Venezuela heading for Cuba-style vote: opposition

Venezuelan opposition leaders said Thursday the country is heading toward Cuban-style elections, with no real challengers to the ruling party, thanks to burdensome new rules governing how parties renew their registration.

The new rules, announced this week, set up a challenging series of hoops for parties to jump through in order to participate in this year's regional vote, which has not yet been scheduled.

President Nicolas Maduro's United Socialist Party is exempt, as is the main opposition coalition, the Democratic Unity Roundtable (MUD), since both won more than one percent of the vote in the past two elections.

But the catch, for the MUD, is that it is not in fact a single party: It is a coalition of some 30 parties, each of which will have to go through the renewal process.
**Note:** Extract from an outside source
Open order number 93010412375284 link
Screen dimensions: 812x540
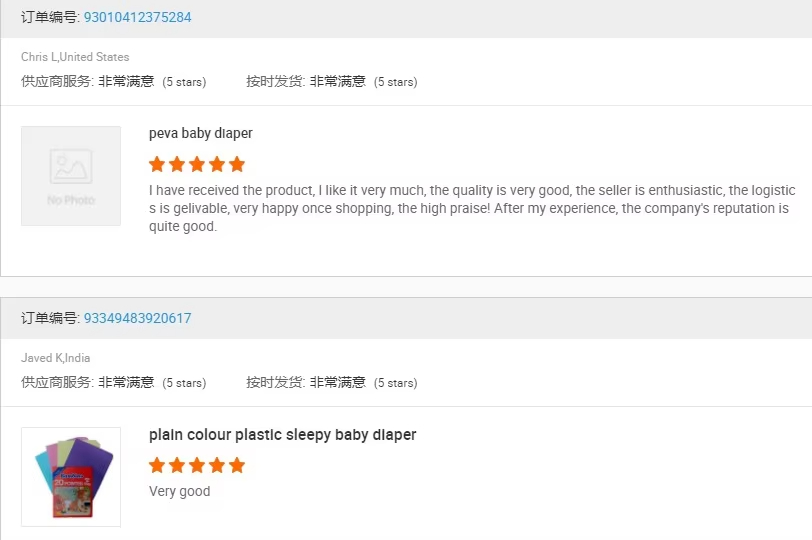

Under the new rules, that means gathering signatures from 0.5 percent of voters in at least half the country's 24 states, in just 14 hours -- roughly half a million people, in a country with some 20 million registered voters. Signatories will have to prove their identity with fingerprint scans -- with only 390 scanners set up for the process.

That, say opposition leaders, is an all but impossible set of constraints. "They're trying to fraudulently set up elections with no challengers," the MUD said. "They want to turn the Venezuelan electoral system into a copy of the Cuban or Nicaraguan electoral system... in which people can vote, but not choose."

Recent polls indicate 80 percent of Venezuelans disapprove of Maduro. That is why the president needs to "take the MUD out of the game because, right now, the opposition would win any election" according to political scientist Luis Salamanca.